_What you are asked to do_
Reproduce every record below word for word, changing nothing.

------

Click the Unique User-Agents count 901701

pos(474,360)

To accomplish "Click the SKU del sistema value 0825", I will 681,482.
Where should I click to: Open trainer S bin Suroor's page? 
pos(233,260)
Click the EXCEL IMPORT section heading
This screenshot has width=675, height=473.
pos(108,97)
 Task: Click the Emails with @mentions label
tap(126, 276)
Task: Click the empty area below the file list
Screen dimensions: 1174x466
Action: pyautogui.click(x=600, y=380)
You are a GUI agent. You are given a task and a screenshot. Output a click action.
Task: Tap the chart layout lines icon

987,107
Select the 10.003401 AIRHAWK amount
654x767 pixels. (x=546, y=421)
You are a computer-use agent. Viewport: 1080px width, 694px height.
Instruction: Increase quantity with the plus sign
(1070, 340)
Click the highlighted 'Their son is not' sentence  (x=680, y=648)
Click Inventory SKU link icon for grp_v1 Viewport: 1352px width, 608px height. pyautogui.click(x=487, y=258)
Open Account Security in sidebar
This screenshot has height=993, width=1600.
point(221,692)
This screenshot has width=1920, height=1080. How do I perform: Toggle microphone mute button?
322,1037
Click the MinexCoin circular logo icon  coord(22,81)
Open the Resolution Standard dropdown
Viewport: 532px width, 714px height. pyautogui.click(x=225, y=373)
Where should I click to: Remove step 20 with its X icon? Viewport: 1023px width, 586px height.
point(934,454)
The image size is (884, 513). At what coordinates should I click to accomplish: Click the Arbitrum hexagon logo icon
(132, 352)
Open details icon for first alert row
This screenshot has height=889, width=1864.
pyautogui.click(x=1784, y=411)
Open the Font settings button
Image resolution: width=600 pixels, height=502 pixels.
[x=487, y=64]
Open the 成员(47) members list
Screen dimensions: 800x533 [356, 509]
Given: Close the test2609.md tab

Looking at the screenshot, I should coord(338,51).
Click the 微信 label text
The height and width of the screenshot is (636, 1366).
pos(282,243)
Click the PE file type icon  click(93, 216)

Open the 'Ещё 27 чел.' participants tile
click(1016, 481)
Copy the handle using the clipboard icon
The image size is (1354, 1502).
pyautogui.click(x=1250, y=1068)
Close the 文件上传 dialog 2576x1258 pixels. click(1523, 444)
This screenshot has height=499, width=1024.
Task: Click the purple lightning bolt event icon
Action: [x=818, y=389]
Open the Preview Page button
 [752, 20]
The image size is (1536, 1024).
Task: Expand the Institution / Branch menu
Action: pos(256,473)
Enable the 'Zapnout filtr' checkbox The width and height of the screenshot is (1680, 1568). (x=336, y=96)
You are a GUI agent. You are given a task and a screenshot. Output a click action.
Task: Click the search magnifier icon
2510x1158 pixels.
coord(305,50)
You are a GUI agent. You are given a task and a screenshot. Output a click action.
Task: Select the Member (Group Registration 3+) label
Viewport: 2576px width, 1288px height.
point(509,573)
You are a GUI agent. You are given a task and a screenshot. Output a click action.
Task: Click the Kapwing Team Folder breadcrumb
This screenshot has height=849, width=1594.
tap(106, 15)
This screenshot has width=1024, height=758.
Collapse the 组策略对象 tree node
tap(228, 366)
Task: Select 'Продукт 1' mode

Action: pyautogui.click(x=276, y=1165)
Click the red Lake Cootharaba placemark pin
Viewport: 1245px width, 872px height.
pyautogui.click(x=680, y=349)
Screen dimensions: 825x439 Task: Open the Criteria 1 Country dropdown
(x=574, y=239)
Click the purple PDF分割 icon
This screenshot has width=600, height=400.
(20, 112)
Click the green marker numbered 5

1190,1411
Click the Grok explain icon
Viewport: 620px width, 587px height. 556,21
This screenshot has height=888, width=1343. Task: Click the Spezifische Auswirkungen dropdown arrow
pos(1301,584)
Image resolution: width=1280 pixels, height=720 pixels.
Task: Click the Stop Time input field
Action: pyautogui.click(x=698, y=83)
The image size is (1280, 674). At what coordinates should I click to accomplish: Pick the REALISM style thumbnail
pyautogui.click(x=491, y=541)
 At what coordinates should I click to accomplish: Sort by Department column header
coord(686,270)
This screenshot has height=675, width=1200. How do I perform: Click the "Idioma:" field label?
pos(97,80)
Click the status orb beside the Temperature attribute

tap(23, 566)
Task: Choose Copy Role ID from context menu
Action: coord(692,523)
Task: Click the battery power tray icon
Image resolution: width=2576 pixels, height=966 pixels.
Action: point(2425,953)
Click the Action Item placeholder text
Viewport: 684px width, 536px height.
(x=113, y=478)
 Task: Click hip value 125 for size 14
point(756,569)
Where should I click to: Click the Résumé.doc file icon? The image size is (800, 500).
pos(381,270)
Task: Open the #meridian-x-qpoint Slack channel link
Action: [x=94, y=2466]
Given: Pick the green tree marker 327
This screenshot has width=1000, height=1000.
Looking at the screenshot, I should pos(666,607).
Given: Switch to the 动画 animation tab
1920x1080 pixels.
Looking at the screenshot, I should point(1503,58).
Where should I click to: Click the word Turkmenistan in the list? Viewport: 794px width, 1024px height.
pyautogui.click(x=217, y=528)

------

_The result_
Click the Unique User-Agents count 901701

pos(474,360)

To accomplish "Click the SKU del sistema value 0825", I will 681,482.
Where should I click to: Open trainer S bin Suroor's page? 
pos(233,260)
Click the EXCEL IMPORT section heading
This screenshot has width=675, height=473.
pos(108,97)
 Task: Click the Emails with @mentions label
tap(126, 276)
Task: Click the empty area below the file list
Screen dimensions: 1174x466
Action: pyautogui.click(x=600, y=380)
You are a GUI agent. You are given a task and a screenshot. Output a click action.
Task: Tap the chart layout lines icon

987,107
Select the 10.003401 AIRHAWK amount
654x767 pixels. (x=546, y=421)
You are a computer-use agent. Viewport: 1080px width, 694px height.
Instruction: Increase quantity with the plus sign
(1070, 340)
Click the highlighted 'Their son is not' sentence  (x=680, y=648)
Click Inventory SKU link icon for grp_v1 Viewport: 1352px width, 608px height. pyautogui.click(x=487, y=258)
Open Account Security in sidebar
This screenshot has height=993, width=1600.
point(221,692)
This screenshot has width=1920, height=1080. How do I perform: Toggle microphone mute button?
322,1037
Click the MinexCoin circular logo icon  coord(22,81)
Open the Resolution Standard dropdown
Viewport: 532px width, 714px height. pyautogui.click(x=225, y=373)
Where should I click to: Remove step 20 with its X icon? Viewport: 1023px width, 586px height.
point(934,454)
The image size is (884, 513). At what coordinates should I click to accomplish: Click the Arbitrum hexagon logo icon
(132, 352)
Open details icon for first alert row
This screenshot has height=889, width=1864.
pyautogui.click(x=1784, y=411)
Open the Font settings button
Image resolution: width=600 pixels, height=502 pixels.
[x=487, y=64]
Open the 成员(47) members list
Screen dimensions: 800x533 [356, 509]
Given: Close the test2609.md tab

Looking at the screenshot, I should coord(338,51).
Click the 微信 label text
The height and width of the screenshot is (636, 1366).
pos(282,243)
Click the PE file type icon  click(93, 216)

Open the 'Ещё 27 чел.' participants tile
click(1016, 481)
Copy the handle using the clipboard icon
The image size is (1354, 1502).
pyautogui.click(x=1250, y=1068)
Close the 文件上传 dialog 2576x1258 pixels. click(1523, 444)
This screenshot has height=499, width=1024.
Task: Click the purple lightning bolt event icon
Action: [x=818, y=389]
Open the Preview Page button
 [752, 20]
The image size is (1536, 1024).
Task: Expand the Institution / Branch menu
Action: pos(256,473)
Enable the 'Zapnout filtr' checkbox The width and height of the screenshot is (1680, 1568). (x=336, y=96)
You are a GUI agent. You are given a task and a screenshot. Output a click action.
Task: Click the search magnifier icon
2510x1158 pixels.
coord(305,50)
You are a GUI agent. You are given a task and a screenshot. Output a click action.
Task: Select the Member (Group Registration 3+) label
Viewport: 2576px width, 1288px height.
point(509,573)
You are a GUI agent. You are given a task and a screenshot. Output a click action.
Task: Click the Kapwing Team Folder breadcrumb
This screenshot has height=849, width=1594.
tap(106, 15)
This screenshot has width=1024, height=758.
Collapse the 组策略对象 tree node
tap(228, 366)
Task: Select 'Продукт 1' mode

Action: pyautogui.click(x=276, y=1165)
Click the red Lake Cootharaba placemark pin
Viewport: 1245px width, 872px height.
pyautogui.click(x=680, y=349)
Screen dimensions: 825x439 Task: Open the Criteria 1 Country dropdown
(x=574, y=239)
Click the purple PDF分割 icon
This screenshot has width=600, height=400.
(20, 112)
Click the green marker numbered 5

1190,1411
Click the Grok explain icon
Viewport: 620px width, 587px height. 556,21
This screenshot has height=888, width=1343. Task: Click the Spezifische Auswirkungen dropdown arrow
pos(1301,584)
Image resolution: width=1280 pixels, height=720 pixels.
Task: Click the Stop Time input field
Action: pyautogui.click(x=698, y=83)
The image size is (1280, 674). At what coordinates should I click to accomplish: Pick the REALISM style thumbnail
pyautogui.click(x=491, y=541)
 At what coordinates should I click to accomplish: Sort by Department column header
coord(686,270)
This screenshot has height=675, width=1200. How do I perform: Click the "Idioma:" field label?
pos(97,80)
Click the status orb beside the Temperature attribute

tap(23, 566)
Task: Choose Copy Role ID from context menu
Action: coord(692,523)
Task: Click the battery power tray icon
Image resolution: width=2576 pixels, height=966 pixels.
Action: point(2425,953)
Click the Action Item placeholder text
Viewport: 684px width, 536px height.
(x=113, y=478)
 Task: Click hip value 125 for size 14
point(756,569)
Where should I click to: Click the Résumé.doc file icon? The image size is (800, 500).
pos(381,270)
Task: Open the #meridian-x-qpoint Slack channel link
Action: [x=94, y=2466]
Given: Pick the green tree marker 327
This screenshot has width=1000, height=1000.
Looking at the screenshot, I should pos(666,607).
Given: Switch to the 动画 animation tab
1920x1080 pixels.
Looking at the screenshot, I should point(1503,58).
Where should I click to: Click the word Turkmenistan in the list? Viewport: 794px width, 1024px height.
pyautogui.click(x=217, y=528)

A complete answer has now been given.